Analysis of the emerging DearCry ransomware, which has so far infected a limited number of organisations exposed through the ProxyLogon Microsoft Exchange Server vulnerabilities, has uncovered a rare encryption attack behaviour seen before in WannaCry, according to researchers at Sophos.
Mark Loman, director Sophos’ engineering technology office, examined DearCry samples obtained in a thwarted cyber attack on one of the firm’s clients and found it was relatively unsophisticated and does little to obfuscate its presence, so was likely created by someone new to the game.
However, said Loman, his analysis had also uncovered a rare “hybrid” approach to encryption, which he said he had only seen before with WannaCry.
“Both first create an encrypted copy of the attacked file, an approach we call ‘copy’ encryption, and then overwrite the original file to prevent recovery, what we call ‘in-place’ encryption,” said Loman. “Copy ransomware allows victims to potentially recover some data. However, with ‘in-place’ encryption, recovery via undelete tools is impossible. Notorious human-operated ransomwares like Ryuk, REvil, BitPaymer, Maze and Cl0p, use ‘in-place’ encryption only.”
The similarities between DearCry and WannaCry do not end there, he said – the names and header added to encrypted files also bear much in common.
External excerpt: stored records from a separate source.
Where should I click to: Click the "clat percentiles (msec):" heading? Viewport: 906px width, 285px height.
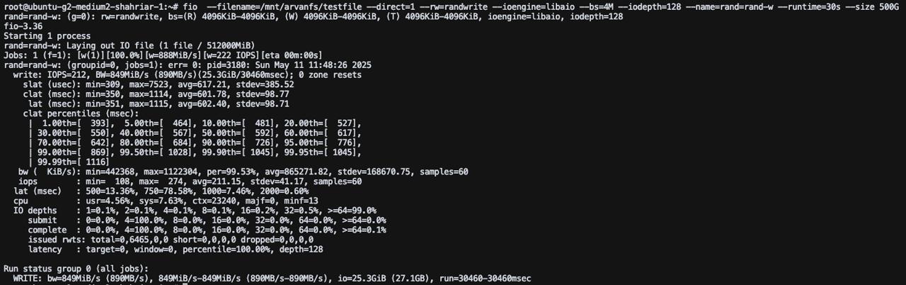[x=81, y=113]
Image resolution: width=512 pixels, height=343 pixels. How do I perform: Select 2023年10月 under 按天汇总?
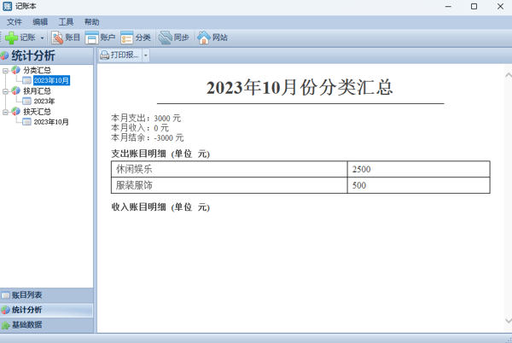[50, 122]
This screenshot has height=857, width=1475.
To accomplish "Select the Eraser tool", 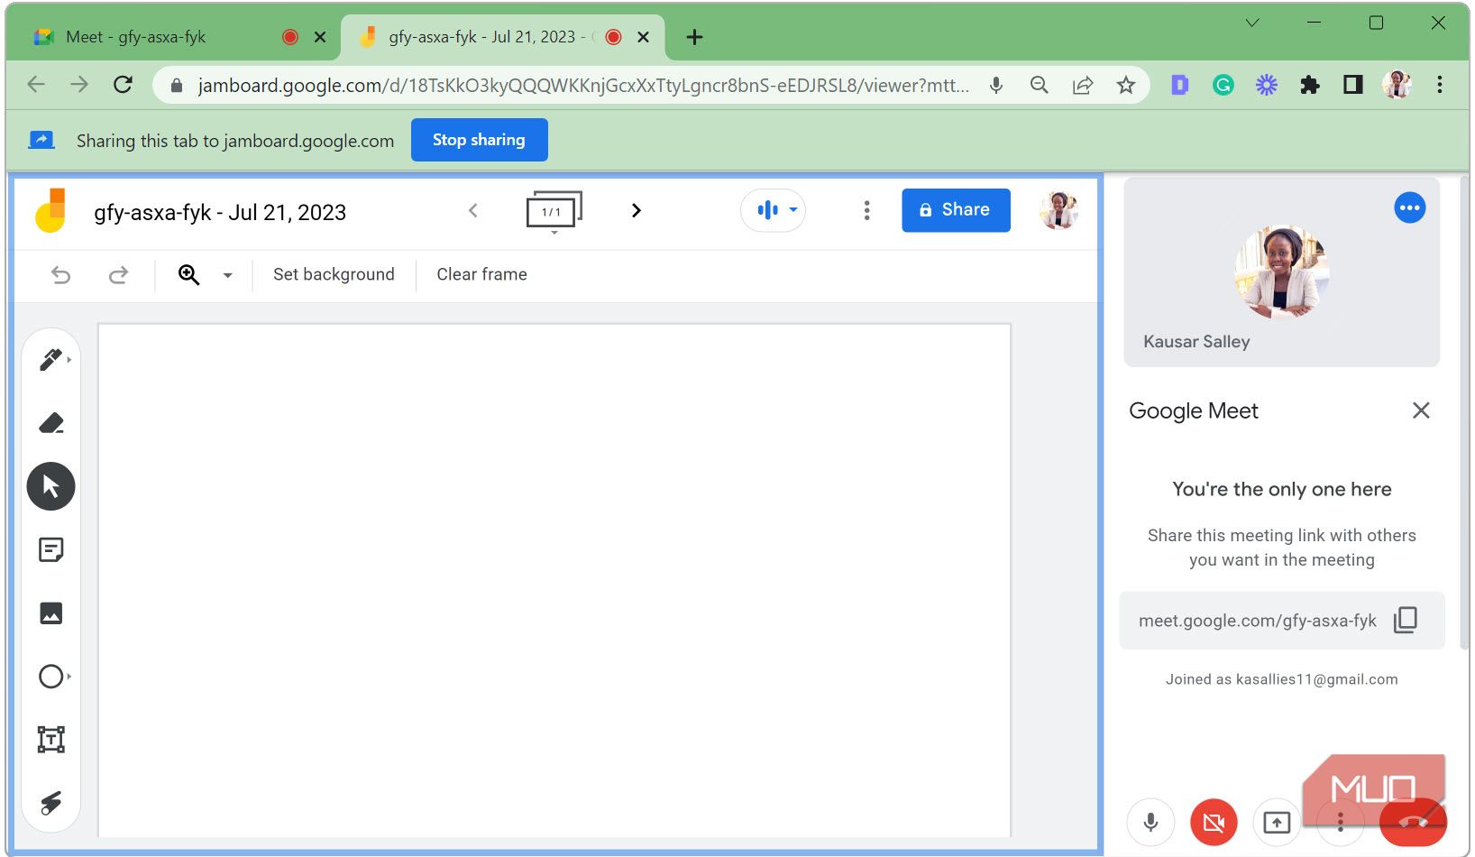I will tap(51, 422).
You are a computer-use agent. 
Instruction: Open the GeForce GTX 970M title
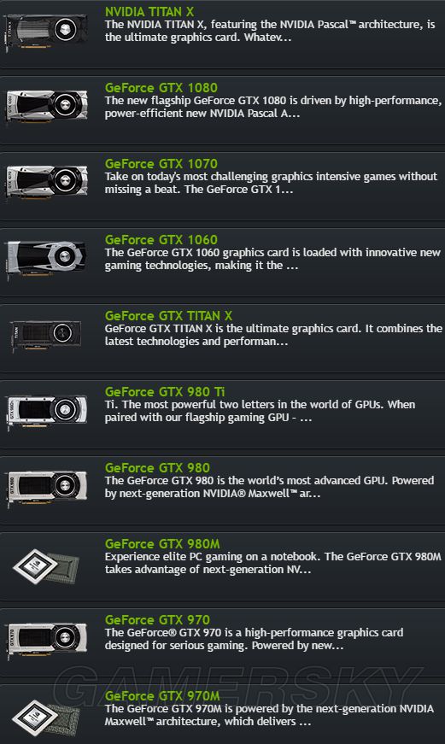162,695
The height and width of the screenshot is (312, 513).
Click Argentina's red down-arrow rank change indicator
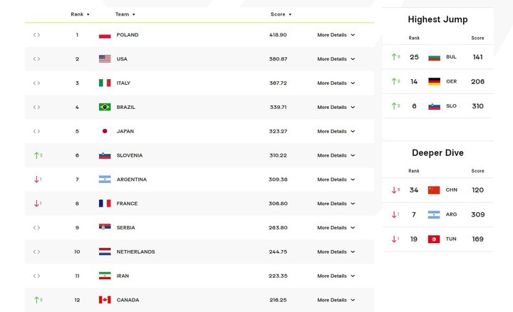37,180
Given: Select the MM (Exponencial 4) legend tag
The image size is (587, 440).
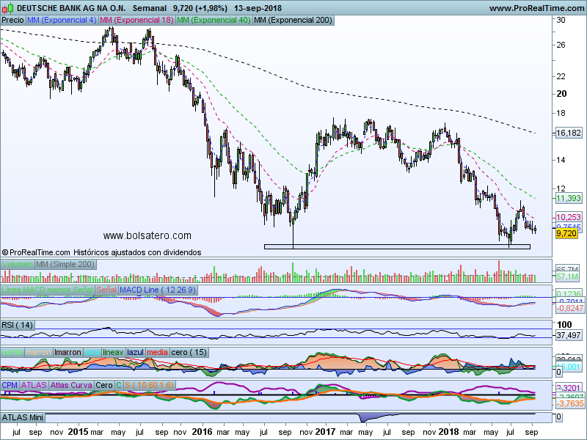Looking at the screenshot, I should (x=61, y=21).
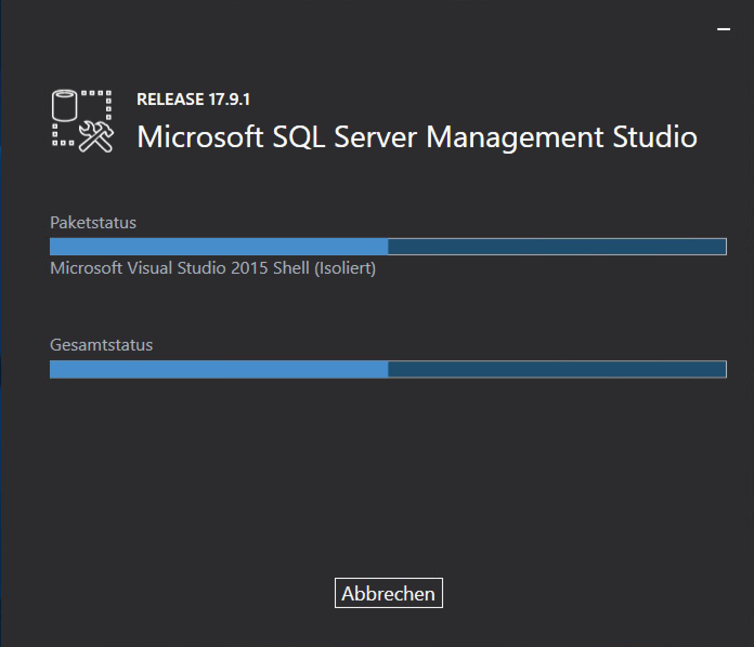Click unfilled part of Paketstatus progress bar
754x647 pixels.
[x=557, y=247]
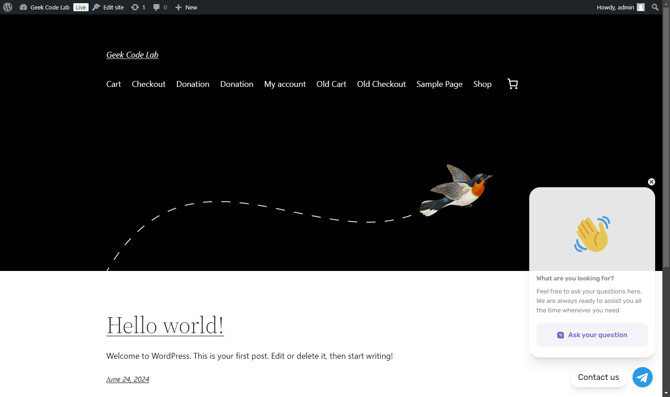Click the Geek Code Lab site title
Image resolution: width=670 pixels, height=397 pixels.
tap(132, 55)
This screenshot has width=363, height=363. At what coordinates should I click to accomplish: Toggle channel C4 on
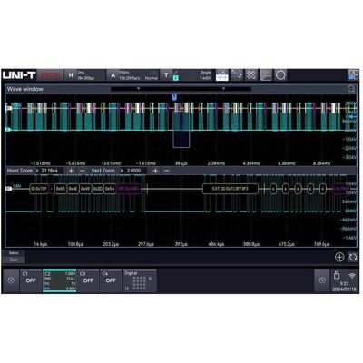click(111, 280)
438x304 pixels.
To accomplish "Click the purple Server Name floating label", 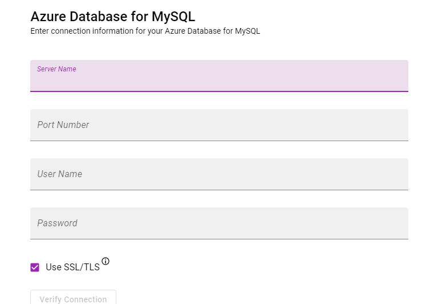I will click(x=56, y=69).
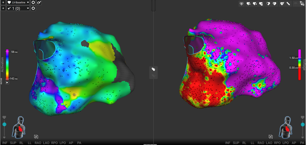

This is not, however, conclusive enough evidence to link DearCry to WannaCry’s creator, cautioned Loman, and some of DearCry’s code, approach and abilities are materially different. For example, it does not use a command-and-control (C2) server, has an embedded RSA encryption key, shows no user interface with a timer, and significantly and thankfully, does not spread itself to other machines on the target network.
“We found a number of other unusual DearCry characteristics, including the fact that the ransomware actor has been creating new binaries for new victims. The list of file types targeted has evolved from victim-to-victim too,” said Loman.
“Our analysis further shows that the code does not come with the kind of anti-detection features you would normally expect with ransomware, like packing or obfuscation. These and other signs suggest that DearCry may be a prototype, possibly rushed into use to seize the opportunity presented by the Microsoft Exchange Server vulnerabilities, or created by less experienced developers.”
Loman added that defenders should take urgent steps to install Microsoft’s patches to prevent exploitation of their on-premise Exchange Servers, and if this is not possible, to disconnect them from the internet entirely, or watch them like a hawk. More information on the DearCry samples analysed by Sophos can be found here.
To date, only a very small number of organisations are known to have been hit with DearCry, which was first reported on Tuesday 9 March before being confirmed by Microsoft later in the week. It was spotted at first by ID Ransomware creator Michael Gillespie, who found it being submitted from Exchange servers into the ID Ransomware system.
As of Thursday 11 March, there were six unique attacks attributable to DearCry reported to ID Ransomware, from Australia, Canada and the US, and there may also be victims in Austria and Denmark.